### Information given
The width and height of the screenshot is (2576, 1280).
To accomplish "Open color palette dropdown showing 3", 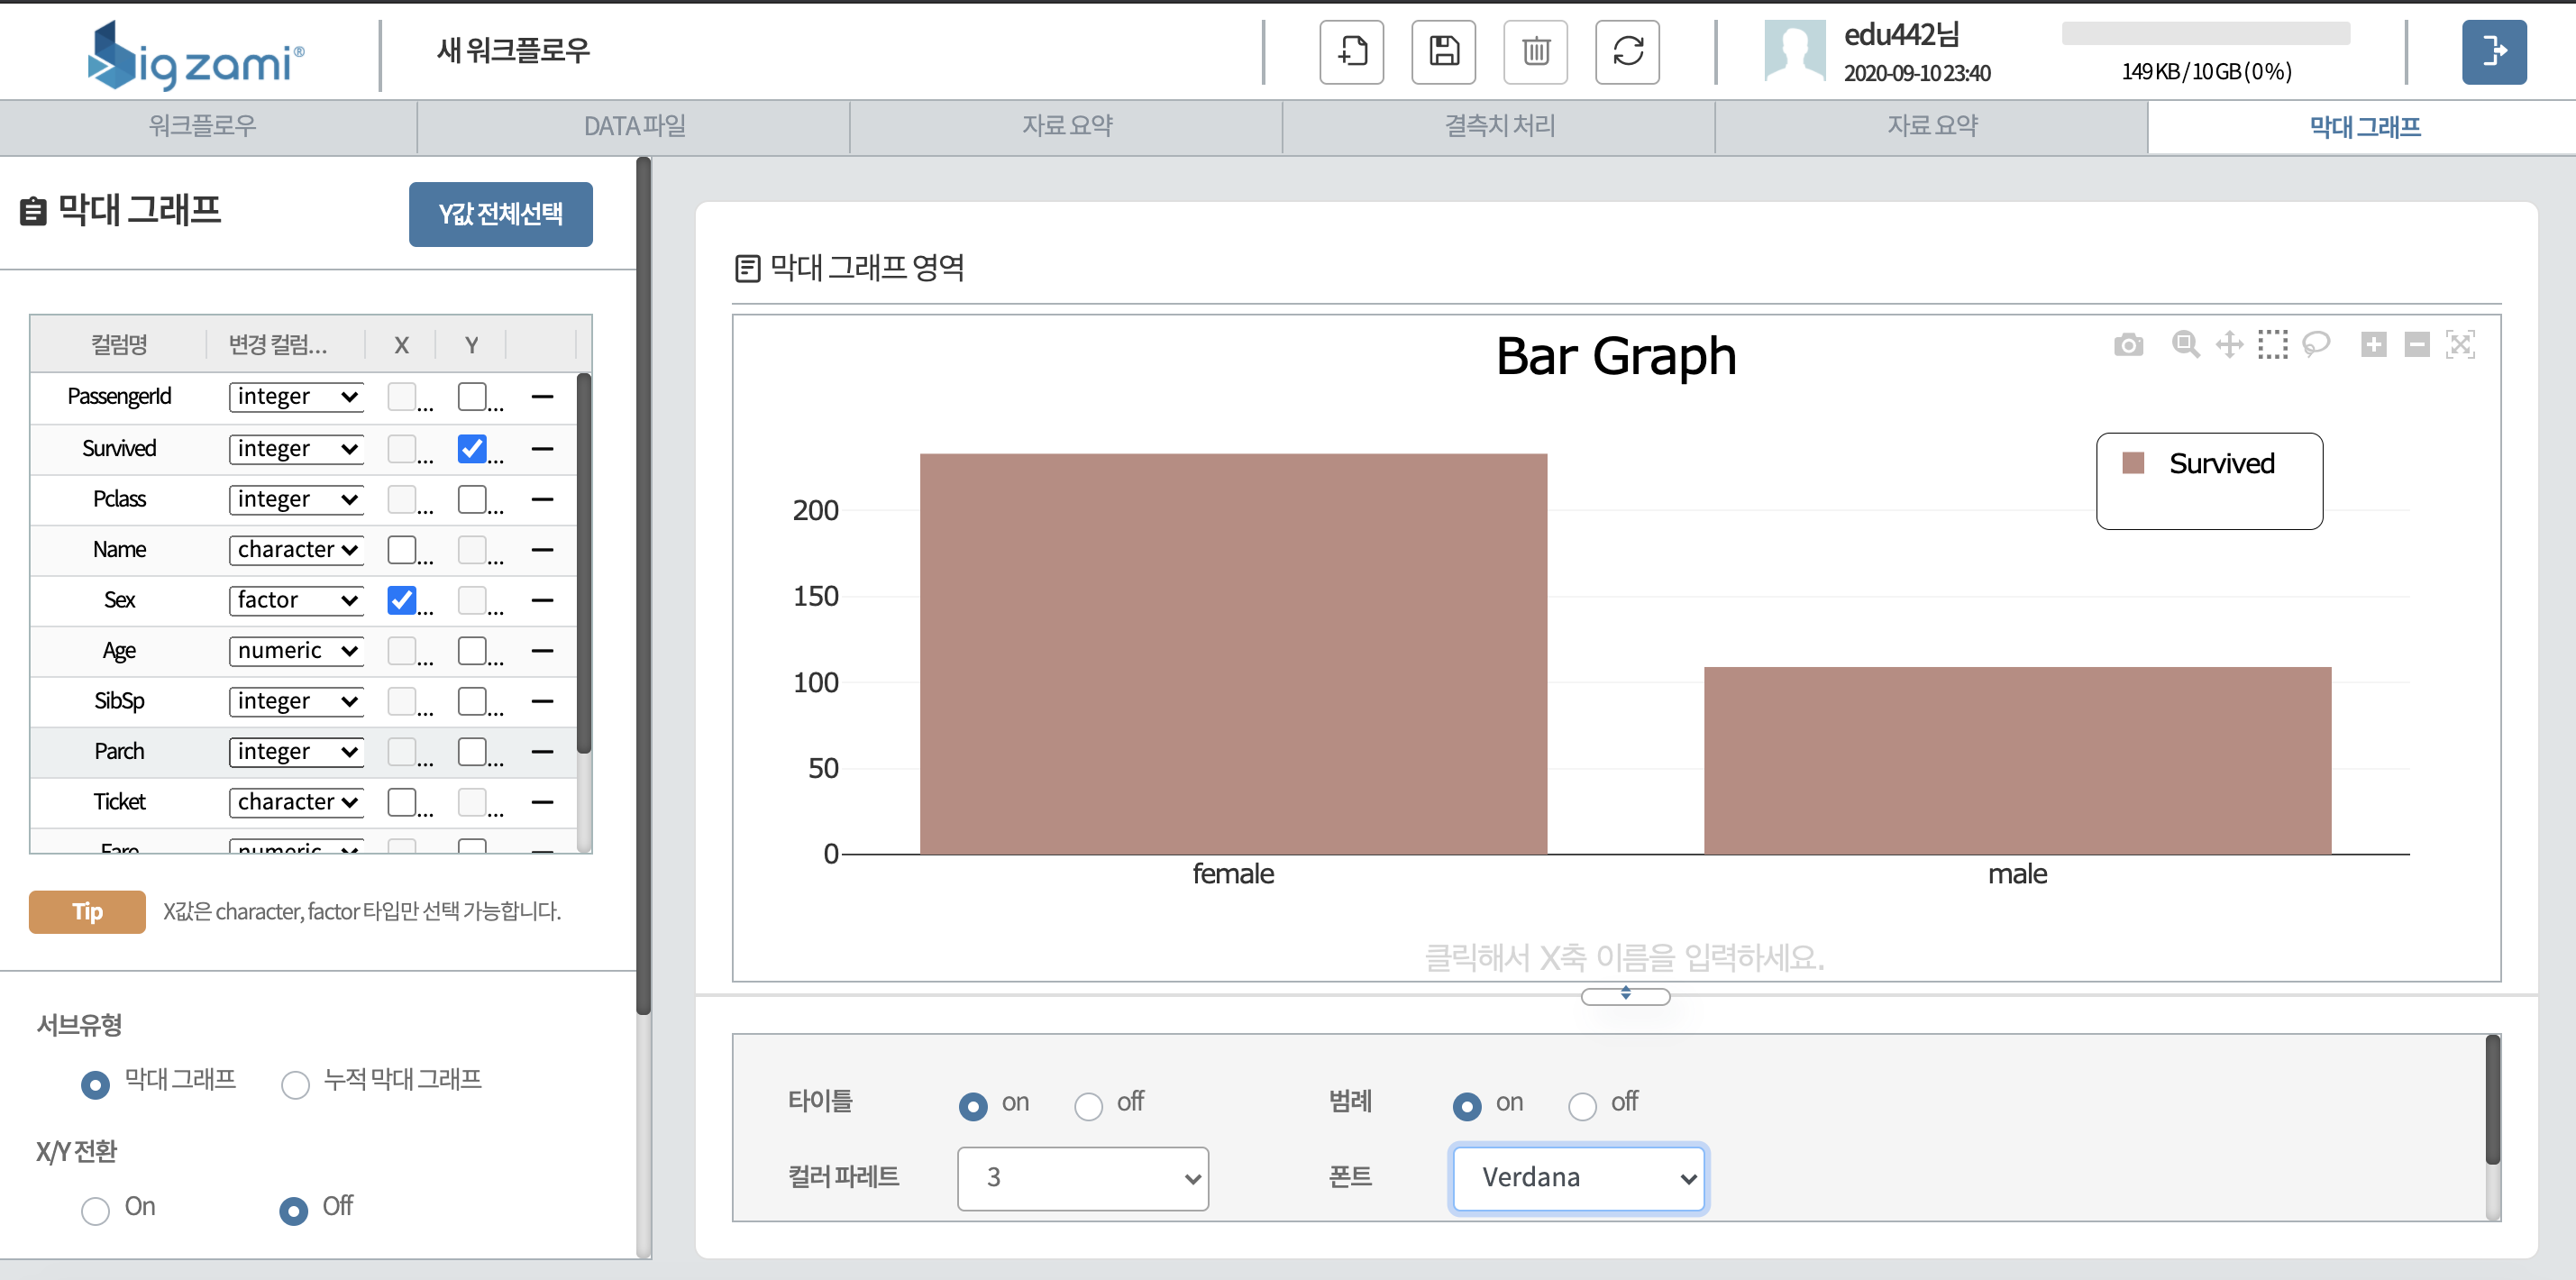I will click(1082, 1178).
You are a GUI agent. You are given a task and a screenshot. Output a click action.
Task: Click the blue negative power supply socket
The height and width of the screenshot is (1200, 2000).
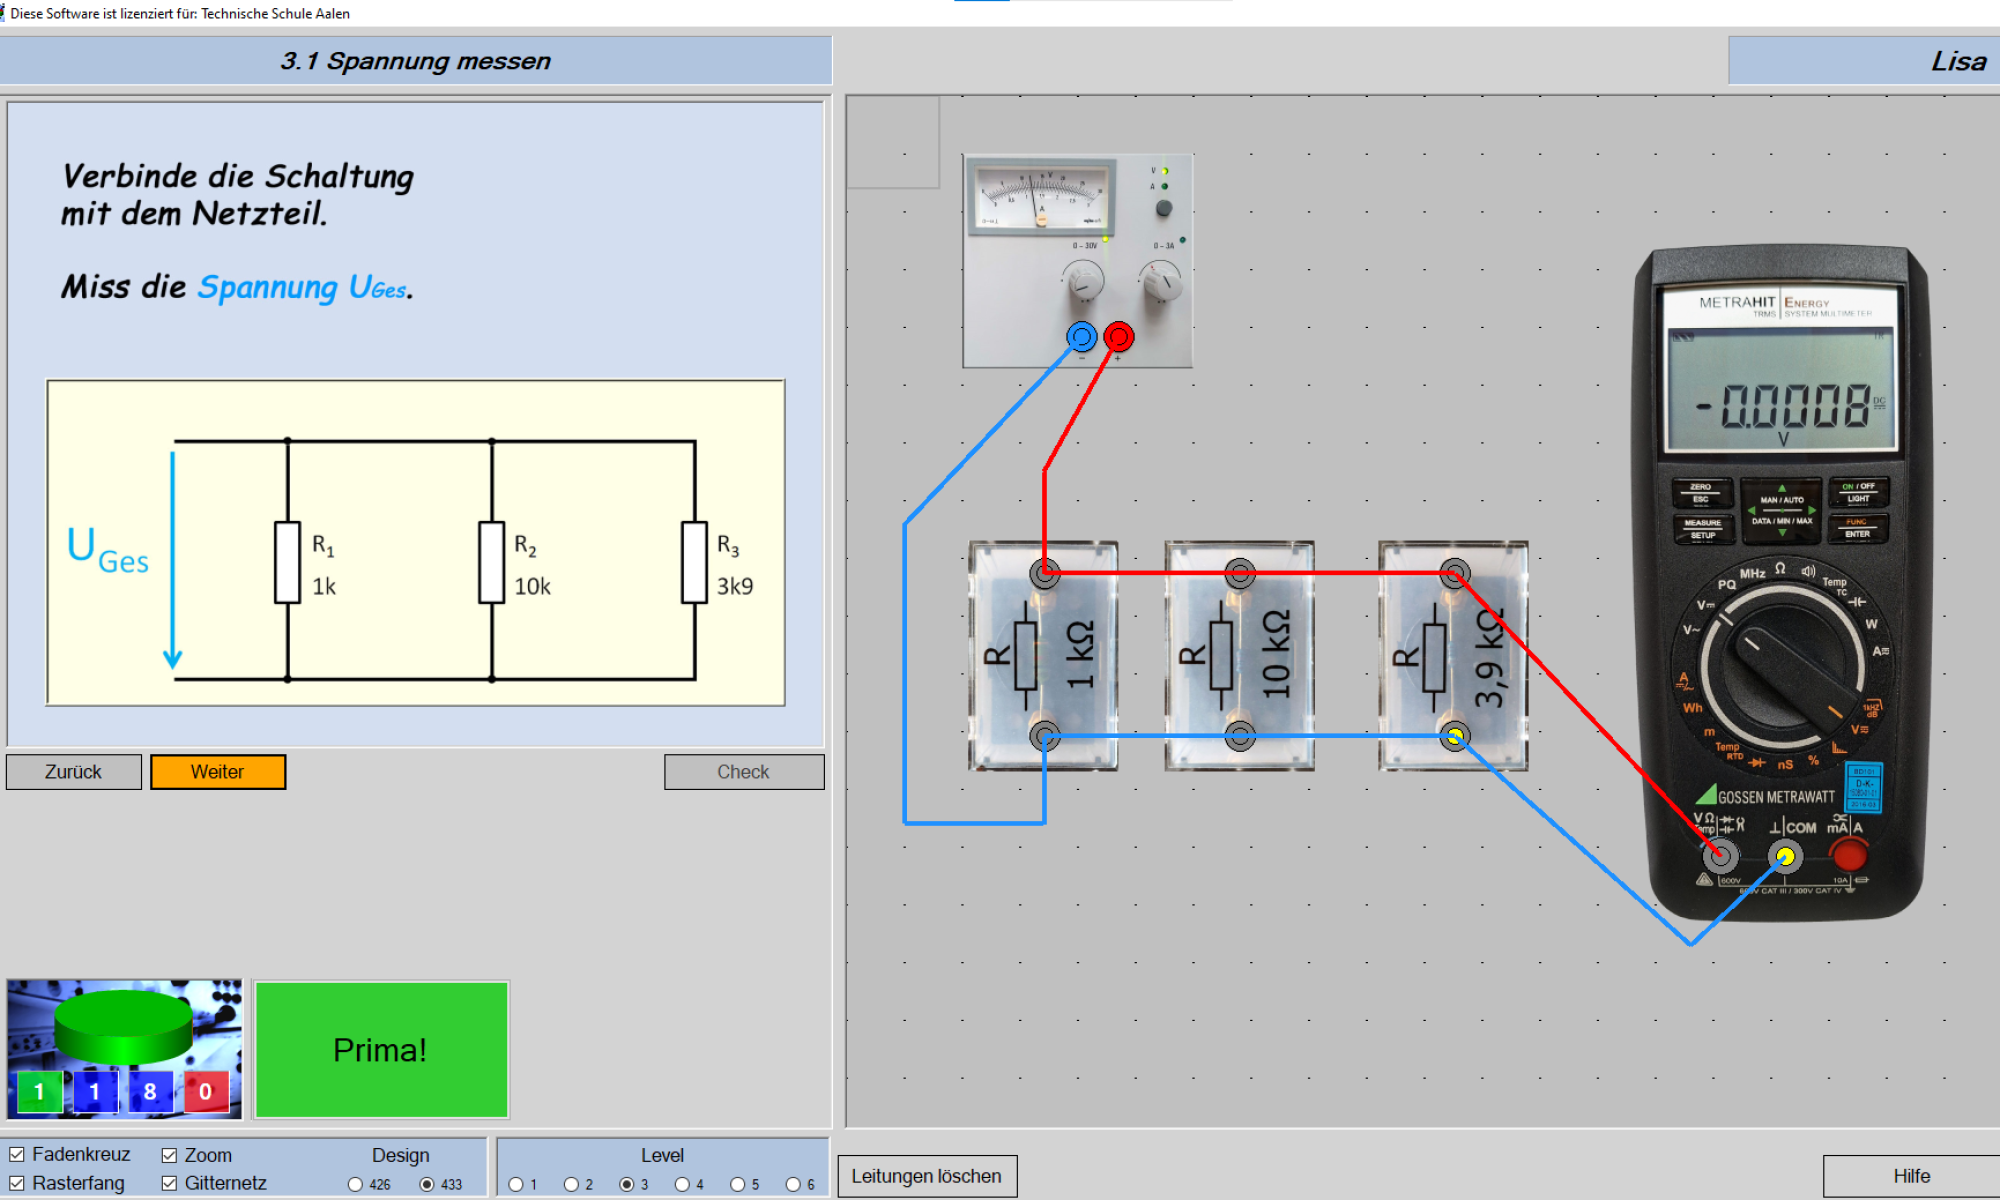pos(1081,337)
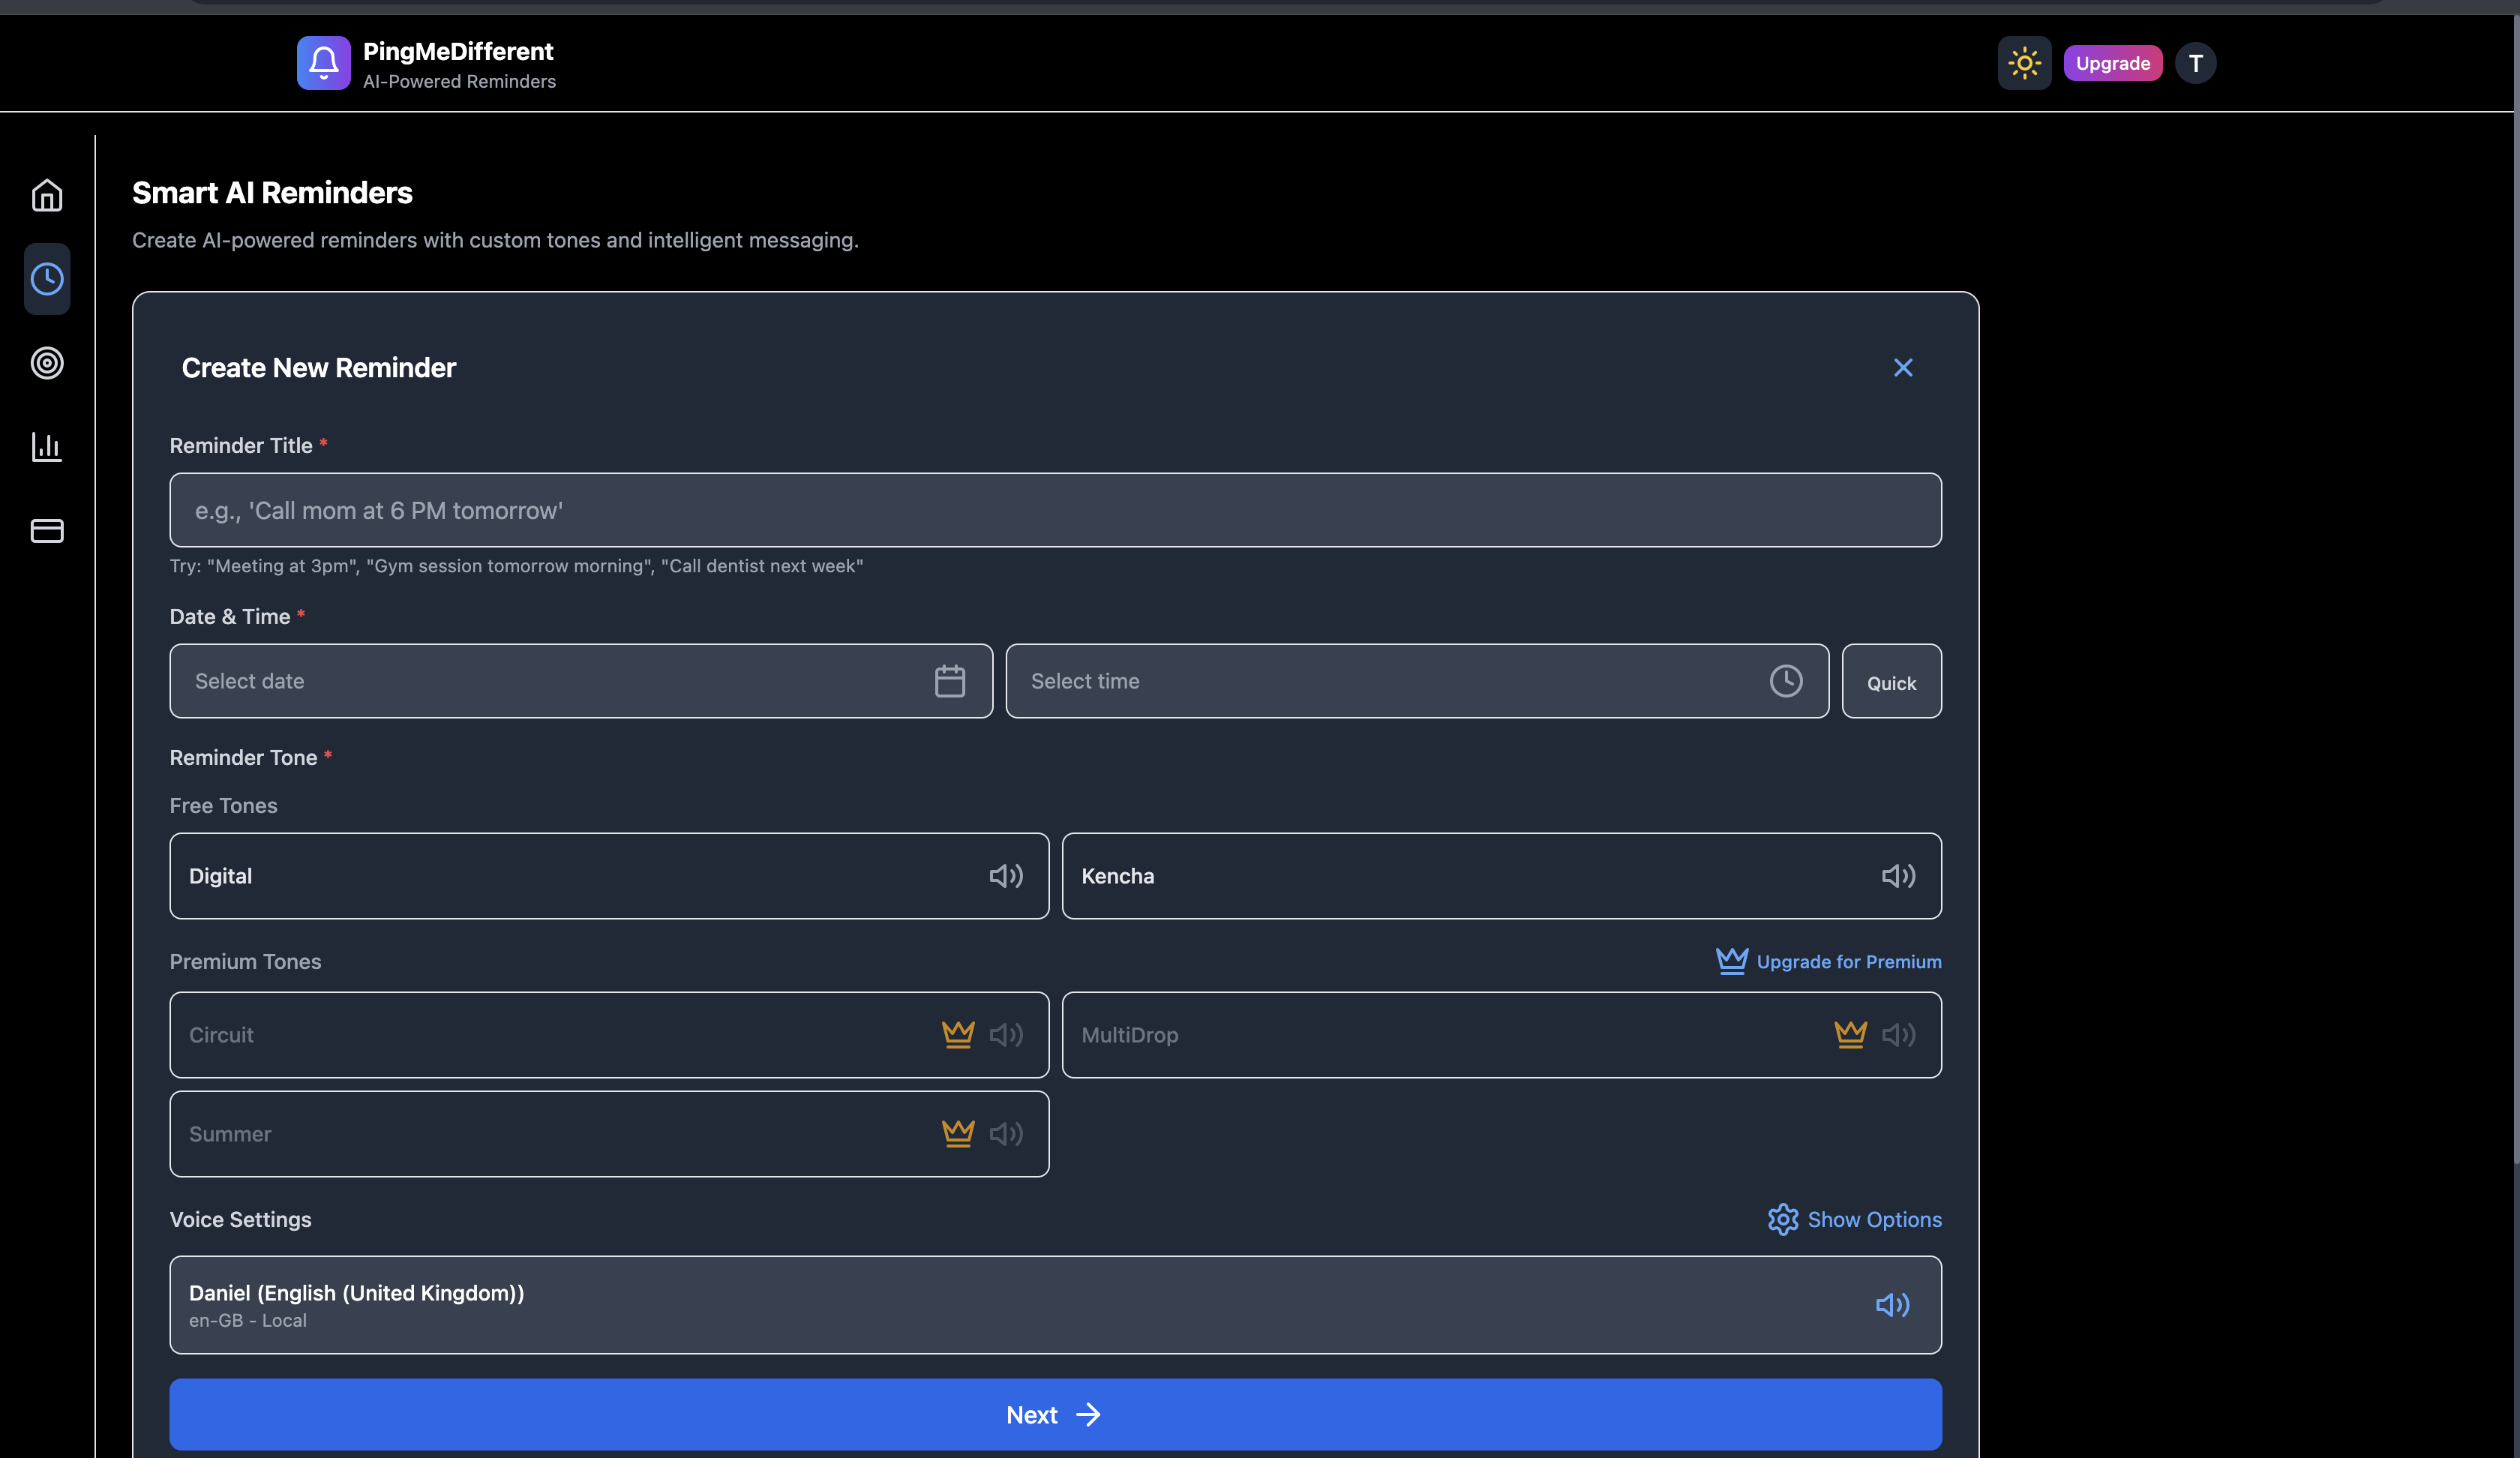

### What this task involves
Write down exactly the lines running from the line with "The height and" through the end of the material, both ends included, and none of the pictures.

### Output for this exercise
The height and width of the screenshot is (1200, 2000).
pos(1081,337)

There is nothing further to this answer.